The news out of Columbia was reassuring. Carlisle Driggers, who officially retires on Feb. 28, will remain in the position of executive director-treasurer of the South Carolina Baptist Convention until his successor is selected.

Driggers had announced his retirement plans last April. He said that “the time has come for me to announce my retirement” after 15 years at the helm of the nation’s oldest Baptist convention. He called it “the best of times for me to step aside.” He pronounced the convention’s condition as “positive and healthy.” He called attention to a “kingdom growth focus” throughout most of South Carolina. He cited as praiseworthy the “strong finances” that undergird the work of South Carolina Baptists along with staff members at the Baptist building who “love to serve.” He applauded “a committed Executive Board, worthy institutions, lots of growing churches, missions-driven associations, and strong relationships in place with the various entities of the Southern Baptist Convention.”
In short, he had chosen the ideal time to retire with the second longest tenure of any executive director in South Carolina. His place in the life of the convention was fixed. Driggers was, and is, a visionary. According to Don Davis, retired pastor of Trinity Baptist Church in Cayce, who chaired the search committee for a successor to Ray Rust, it was the “great vision” Driggers had for South Carolina Baptists that so impressed the committee.
That vision took the form of Empowering Kingdom Growth, a strategy for enhancing church growth that the new executive vowed would be “my focus.” The convention put its signature on a decade-long EKG emphasis that proved to be the centerpiece of the Driggers administration. EKG was renewed for an extended five-year run in 2002. It gained national prominence when the Southern Baptist Convention adopted it as its strategy, too. From 2002-2005, Driggers chaired the SBC Empowering Kingdom Growth task force.
Driggers left no doubt as to what EKG was at its heart. “Kingdom growth,” he explained in 1991, “goes far beyond numbers. Kingdom growth also is measured by such indicators as spiritual enrichment through Bible study, prayer and worship, missions involvement, and stewardship development.”
The accent – and he made this clear – would be placed on the work of the local church. “If the church is weak,” he said then, “how can we carry out the Great Commission of Christ? If we are going to be effective, we must put the focus on the local church.”
The task of finding a successor to Driggers fell to a seven-member committee from the Executive Board, appointed by board chairman Mike Hamlet, pastor of First Baptist Church, North Spartanburg, and chaired by Tim Williams, pastor of Roebuck Baptist Church in the Spartanburg County Baptist Network.
No one knew at the time how difficult and time-consuming it would be to sift through a list of potential picks and settle on a single name. The committee is seeking to be unanimous in its recommendation.
Ideally, the committee, which had been formed in May, would bring its candidate to the meeting of the Executive Board in October. Upon approval by that body, the name would be moved along to the state convention in November for a vote by registered messengers. That would have given the designated executive director more than three months of preparation before taking office.

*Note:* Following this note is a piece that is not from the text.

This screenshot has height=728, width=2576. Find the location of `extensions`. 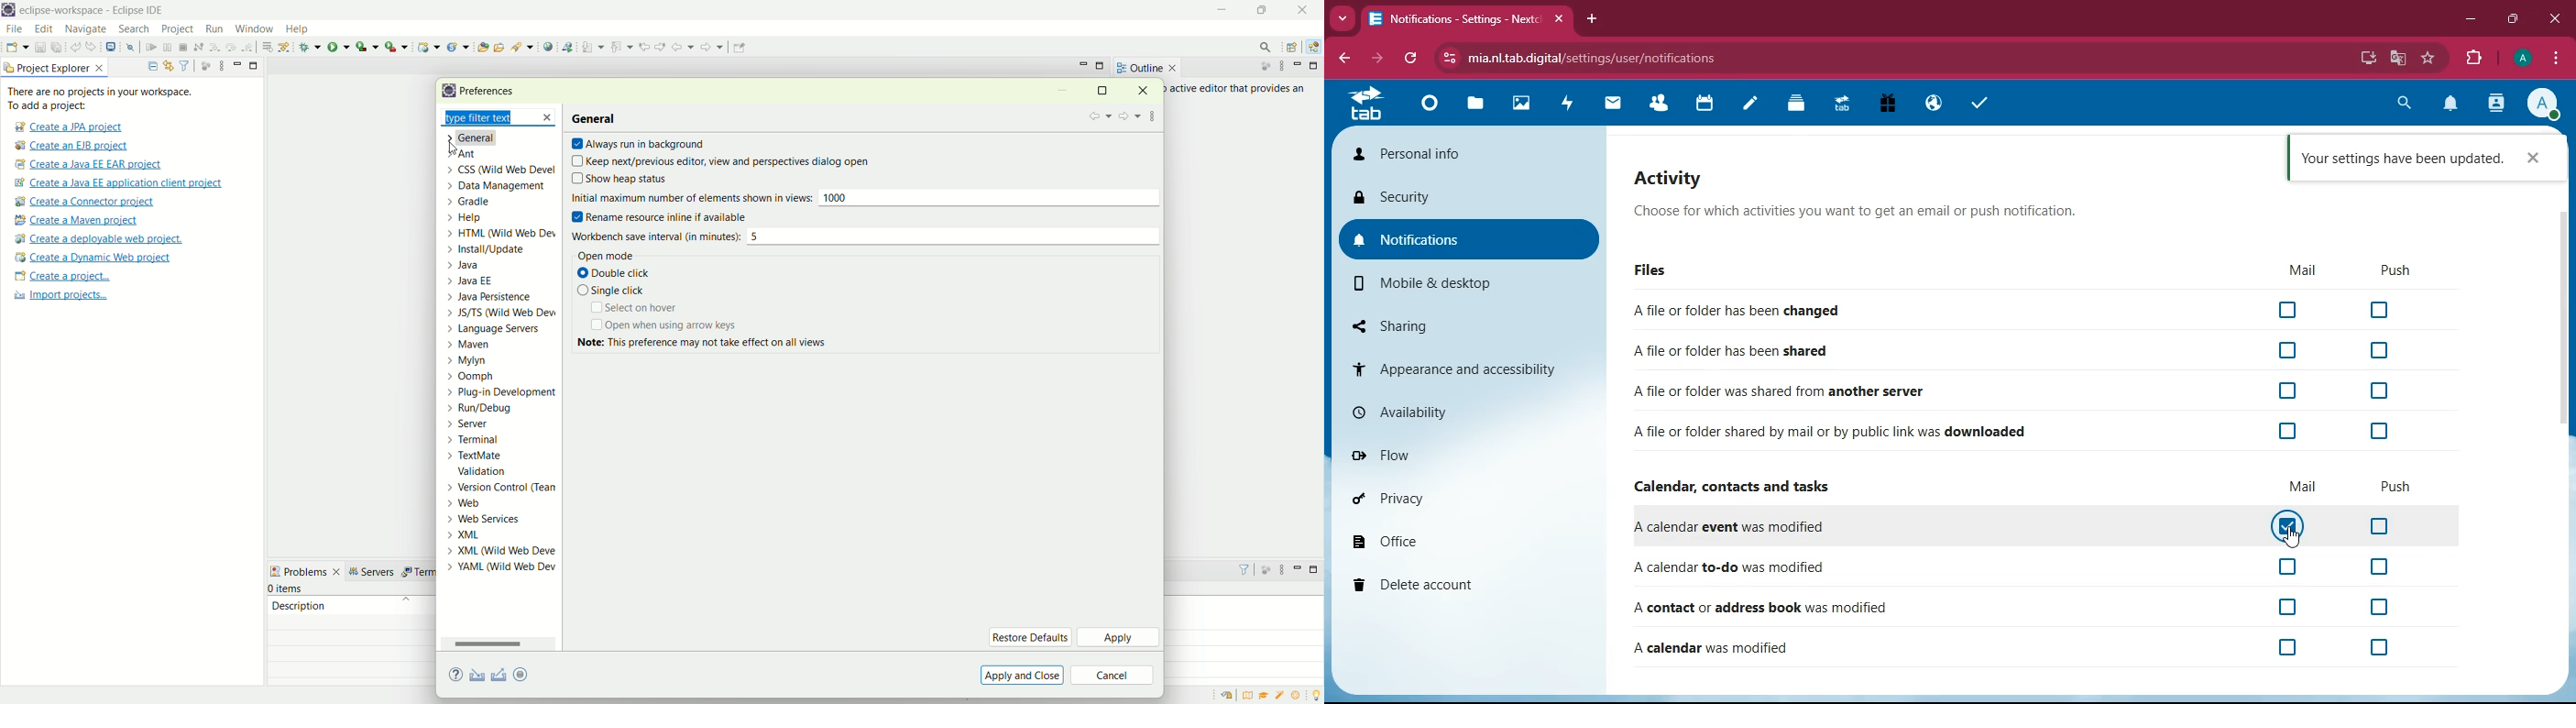

extensions is located at coordinates (2474, 60).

When the deadline passed for that chain of events to happen, there was expectancy among many South Carolina Baptists that a candidate would emerge in time for election at a special session of the state convention held in conjunction with the annual evangelism conference. That did not happen, either.

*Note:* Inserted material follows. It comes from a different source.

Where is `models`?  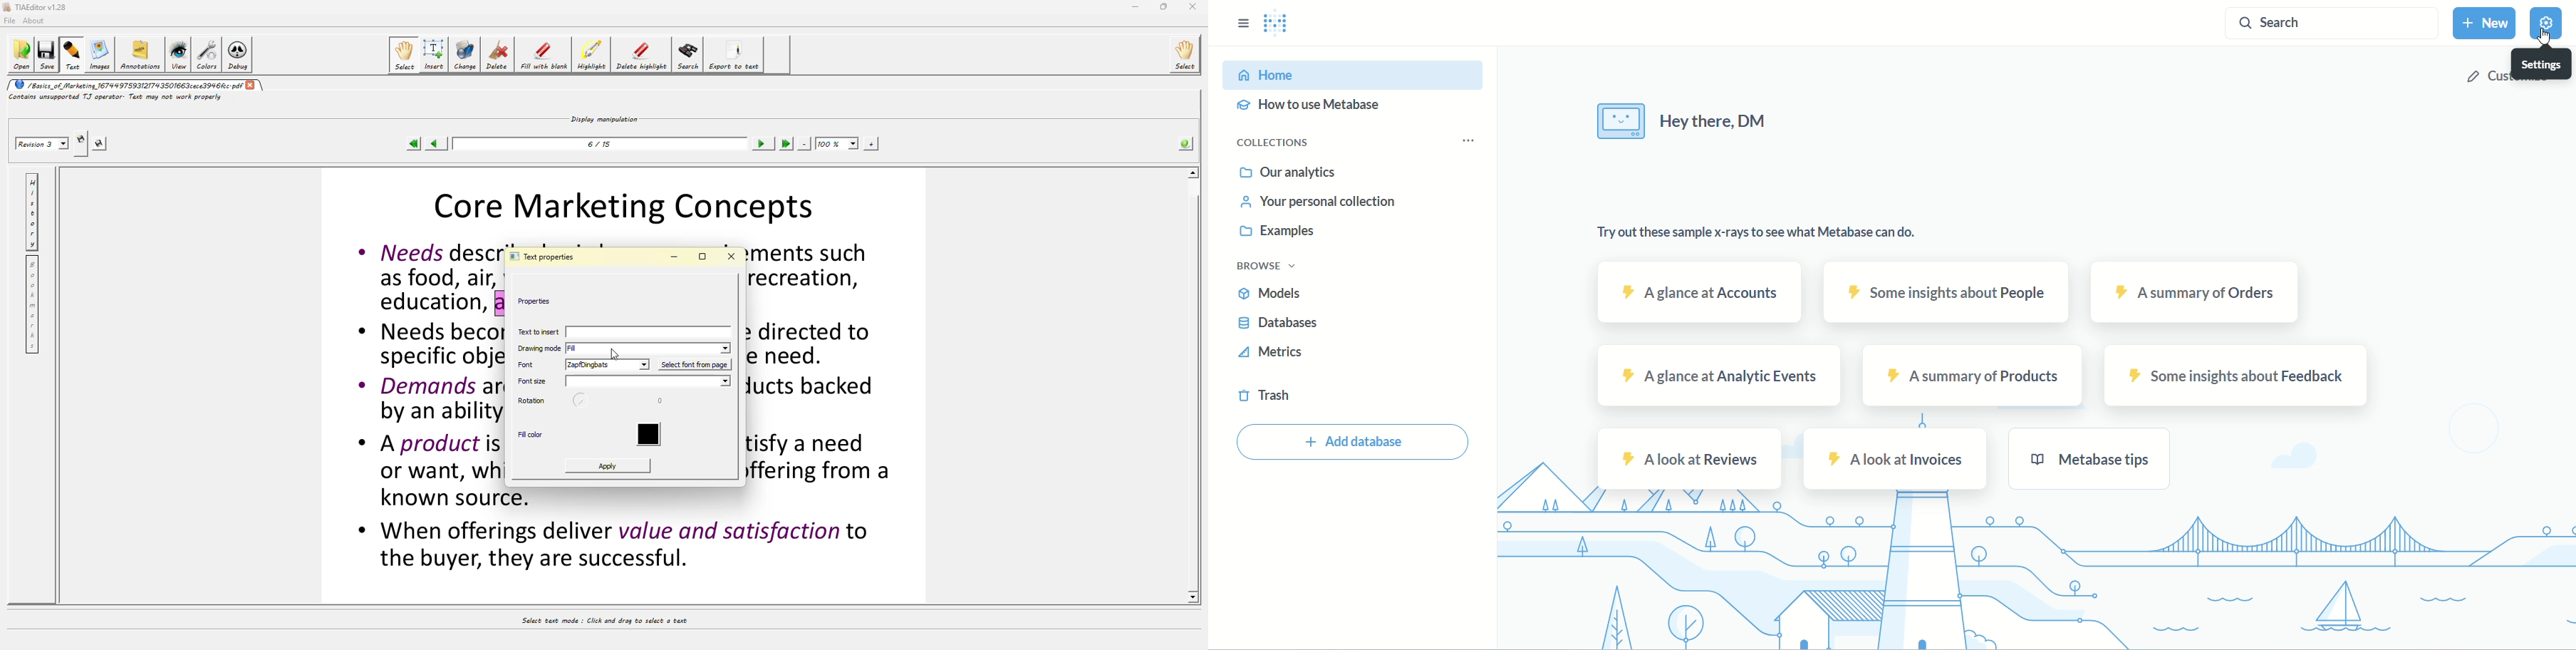 models is located at coordinates (1272, 294).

And now, it is left to South Carolina Baptists to wait and wonder who its next executive director will be. Waiting, though, is not a heavy burden. Carlisle Driggers is to be commended for his willingness to postpone, at least for a while, the pleasures of full retirement. And that gracious decision on his part has spared the convention the necessity of looking beyond Driggers for leadership until a new executive director is elected.
His is a steadying influence on the convention in times which he has characterized as “uncertain, complicated and even perilous.” It was in light of this that Driggers, at the time he announced his retirement, challenged South Carolina Baptists to pray and “search the mind of Christ” in naming his successor.

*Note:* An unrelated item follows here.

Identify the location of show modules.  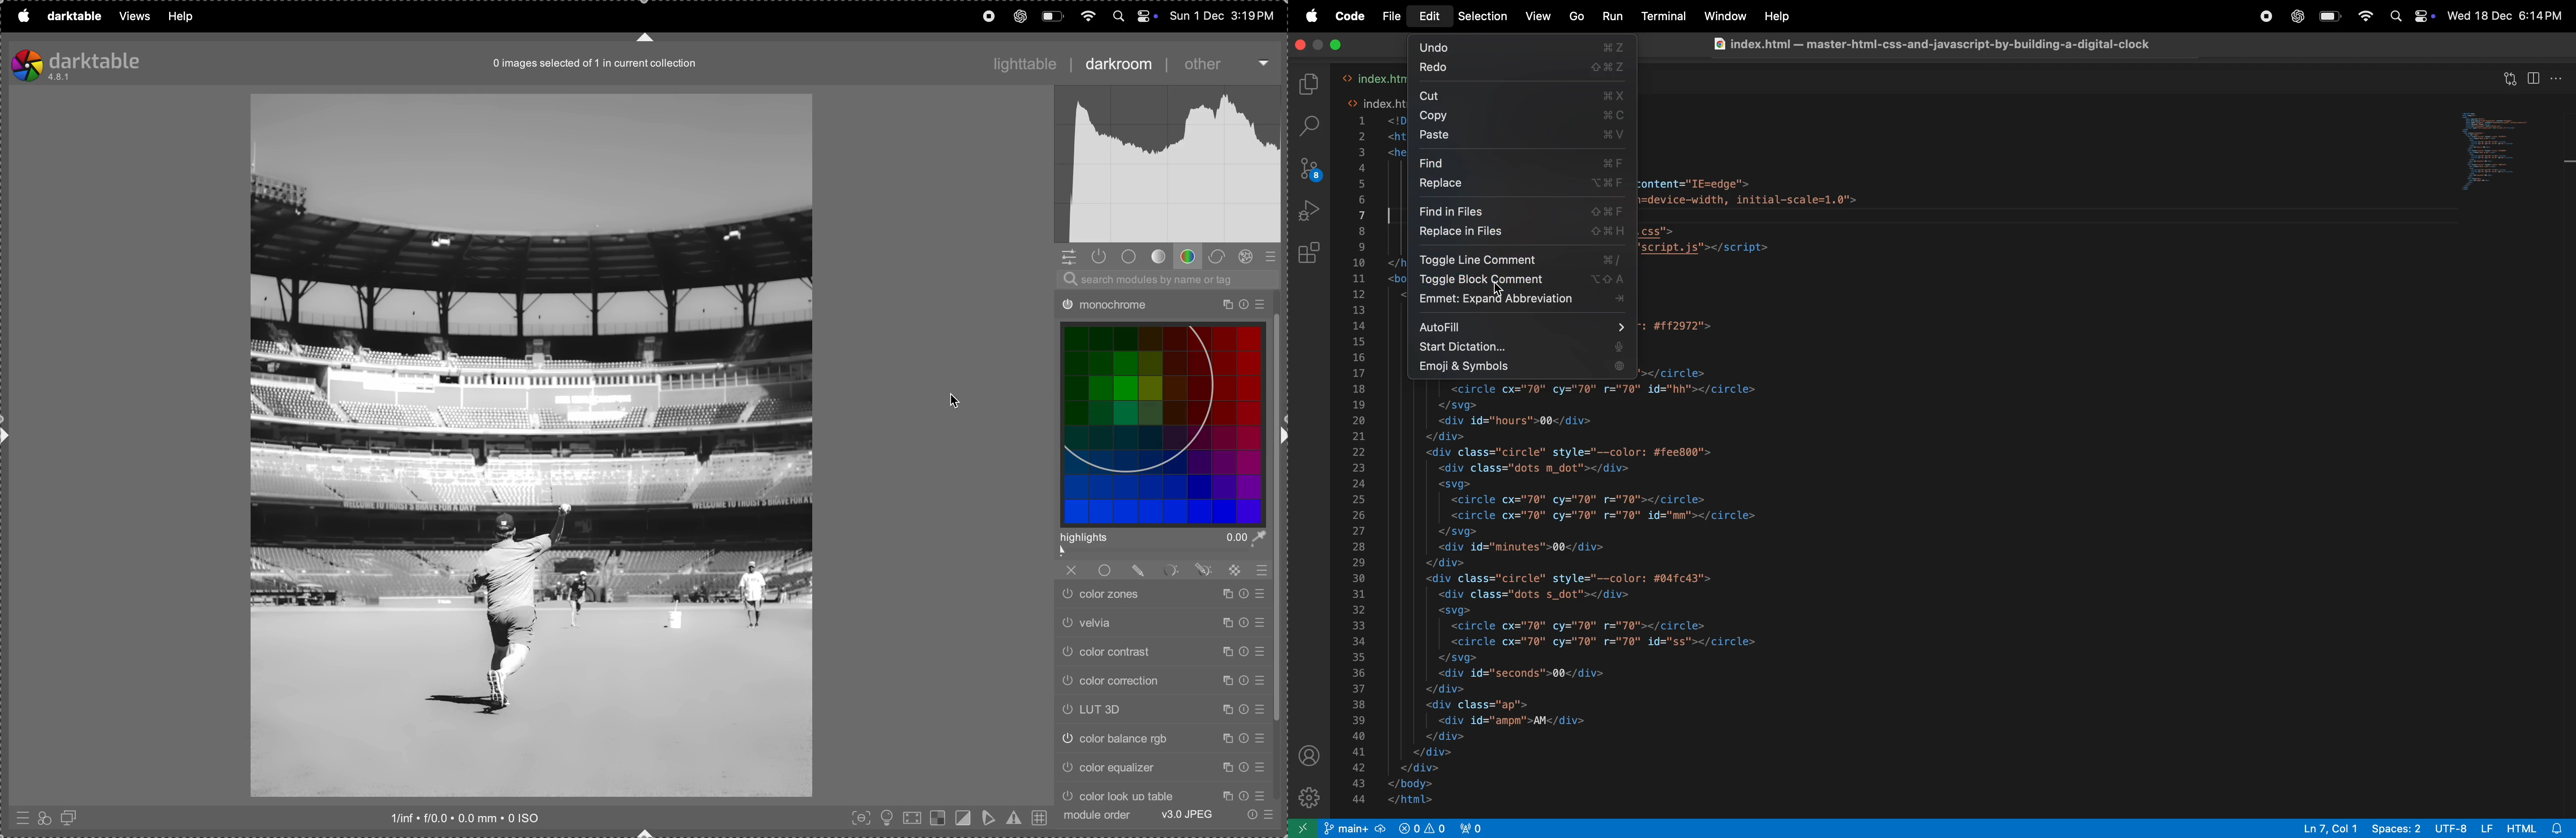
(1100, 257).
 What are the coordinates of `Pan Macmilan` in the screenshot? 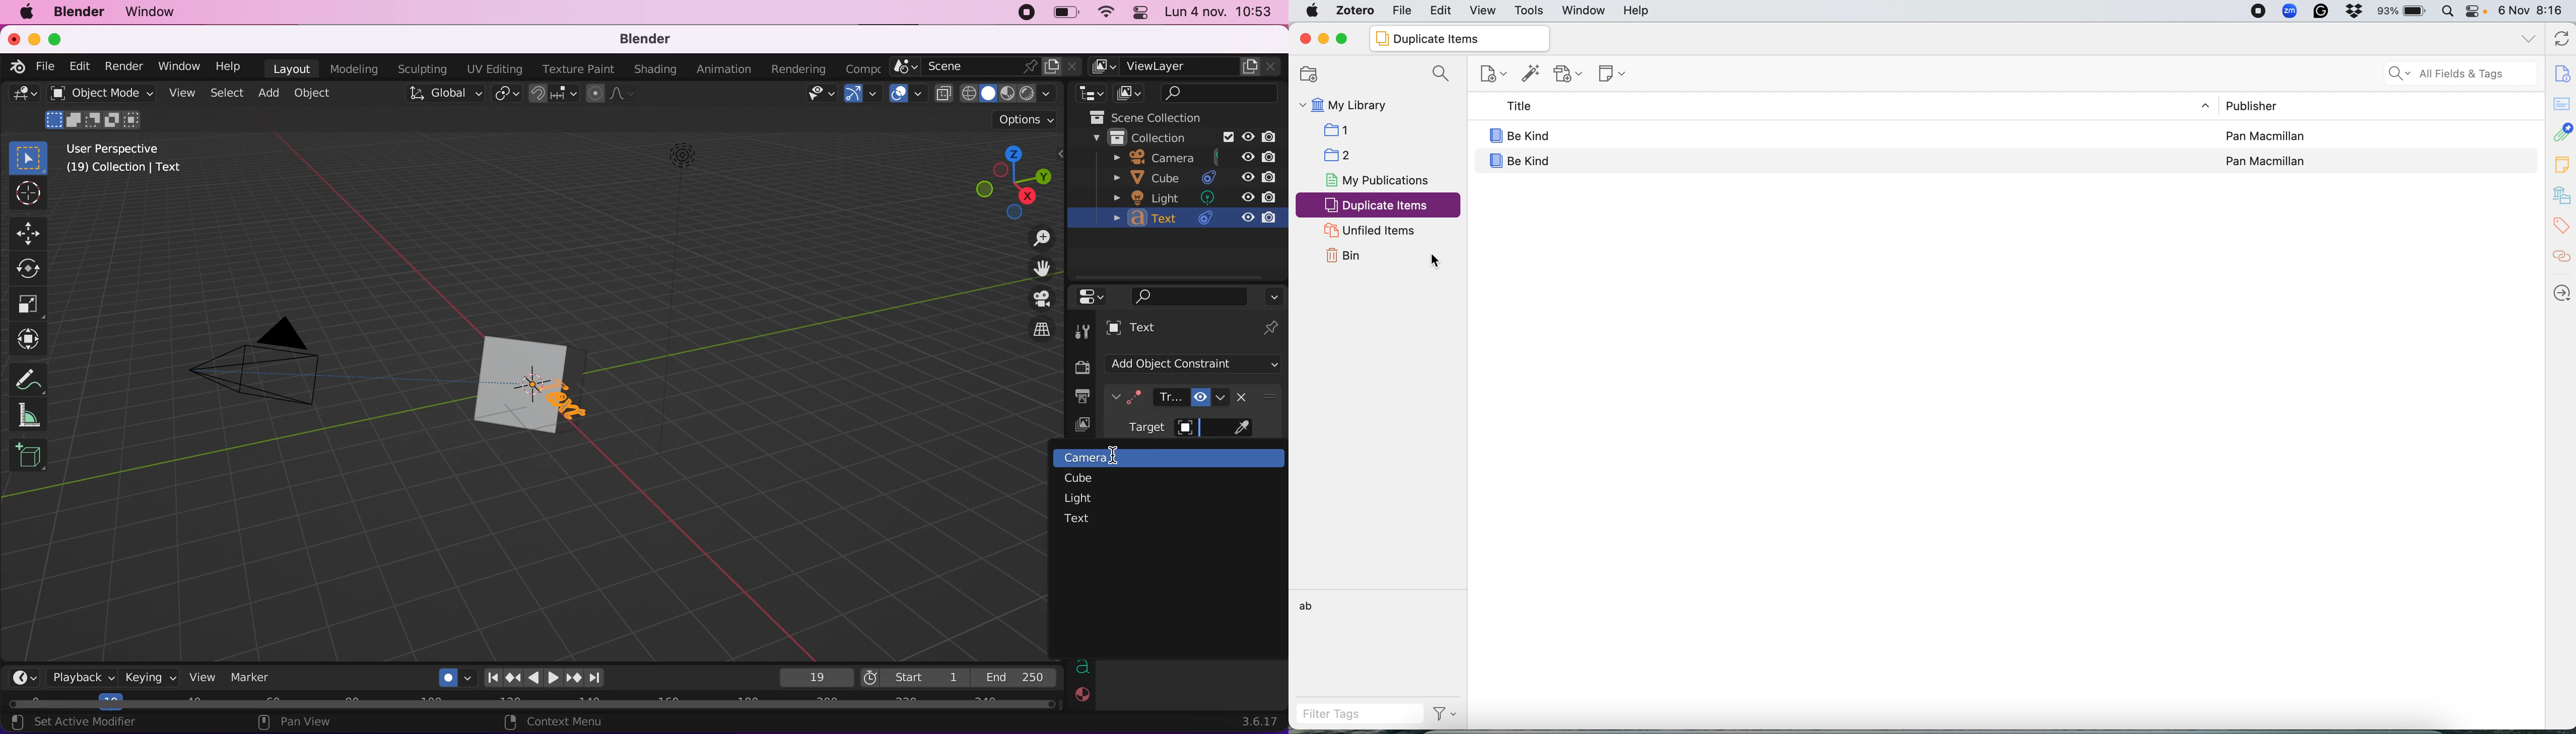 It's located at (2267, 136).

The search committee has requested the prayers of all South Carolina Baptists as it continues its work. The committee requires and deserves our prayers.
And one thing more. Last April, Driggers said that if South Carolina Baptists are to fulfill their sacred mission as a denomination, they have “no alternative but to stay together, focused on the Lord’s kingdom work to be accomplished rather than being distracted by our own small kingdoms to pursue.”
These are words of wisdom and challenge for every South Carolina Baptist and especially for each member of the search committee in whom so much is entrusted.